Когда Ник. Роб. уединялся, это означало, что он занят работой, основное время которой отводилось на размышления у закусочного столика.

Во всякое другое время гость появлялся на кухне, где протекала большая часть жизни гаринского семейства.

— А знаете, Хеся, я понял, что такое старость, — это когда ты уже не можешь работать по ночам. Помните, как нам, бывало, легко давались бессонные ночи?

Очевидно, Николай Робертович отсылал свою собеседницу ко времени работы над сценарием «Принц и нищий» в 1940 году.

В воспоминаниях Э. Гарина о встречах с драматургом Н. Р. Эрдманом не указаны совместные их работы, почему-либо не осуществленные.

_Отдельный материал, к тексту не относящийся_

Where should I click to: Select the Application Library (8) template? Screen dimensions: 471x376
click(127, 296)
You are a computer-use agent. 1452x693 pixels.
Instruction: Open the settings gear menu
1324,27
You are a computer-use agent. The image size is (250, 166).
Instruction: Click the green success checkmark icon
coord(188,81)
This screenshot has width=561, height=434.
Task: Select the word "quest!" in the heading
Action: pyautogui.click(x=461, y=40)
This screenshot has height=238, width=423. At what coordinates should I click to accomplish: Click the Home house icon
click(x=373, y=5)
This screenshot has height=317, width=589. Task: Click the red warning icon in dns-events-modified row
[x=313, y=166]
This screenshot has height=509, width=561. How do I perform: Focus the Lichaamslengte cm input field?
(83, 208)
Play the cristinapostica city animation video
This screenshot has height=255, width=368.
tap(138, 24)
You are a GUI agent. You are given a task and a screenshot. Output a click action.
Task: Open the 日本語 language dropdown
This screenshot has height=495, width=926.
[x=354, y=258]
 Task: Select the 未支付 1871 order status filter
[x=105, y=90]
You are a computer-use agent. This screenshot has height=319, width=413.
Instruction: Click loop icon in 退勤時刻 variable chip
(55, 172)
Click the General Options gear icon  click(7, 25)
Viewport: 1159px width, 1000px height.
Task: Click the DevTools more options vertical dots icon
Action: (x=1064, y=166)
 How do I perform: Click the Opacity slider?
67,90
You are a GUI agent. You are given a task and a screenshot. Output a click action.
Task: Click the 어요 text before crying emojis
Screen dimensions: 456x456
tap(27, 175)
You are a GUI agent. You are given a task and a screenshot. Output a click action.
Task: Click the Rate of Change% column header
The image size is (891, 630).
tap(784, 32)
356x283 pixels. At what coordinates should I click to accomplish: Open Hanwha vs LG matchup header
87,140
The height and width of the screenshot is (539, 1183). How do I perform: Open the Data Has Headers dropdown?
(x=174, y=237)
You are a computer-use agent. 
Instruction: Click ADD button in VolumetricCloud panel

Но я помню, сколько времени и творческих хлопот они занимали в жизни Эраста Павловича, иногда оставаясь лишь обсуждаемым в беседе замыслом, как это было с предполагаемой обработкой «Ворона» К. Гоцци, а иногда доходя до стадии сценических репетиций, как оно случилось с эрдмановской версией «Соломенной шляпки» Лабиша в Театре киноактера.

К Н. Р. Эрдману Э. П. Гарин обращался постоянно в своих творческих помыслах.

* * *

…Но вернемся на гаринскую кухню, где в один из вечеров далекого 1968 года происходил такой разговор.

— Нынче, возвращаясь из театра, встретил Юру Любимова, — информировал всех Э. Гарин. — Он мне рассказывал о своих планах. Планы грандиозные, что и говорить. По-моему, Любимов вырабатывается в блестящего режиссера.

— Вообще на сегодняшний день это единственный у нас театр, от которого еще можно чего-то ждать, — заметила X. Локшина.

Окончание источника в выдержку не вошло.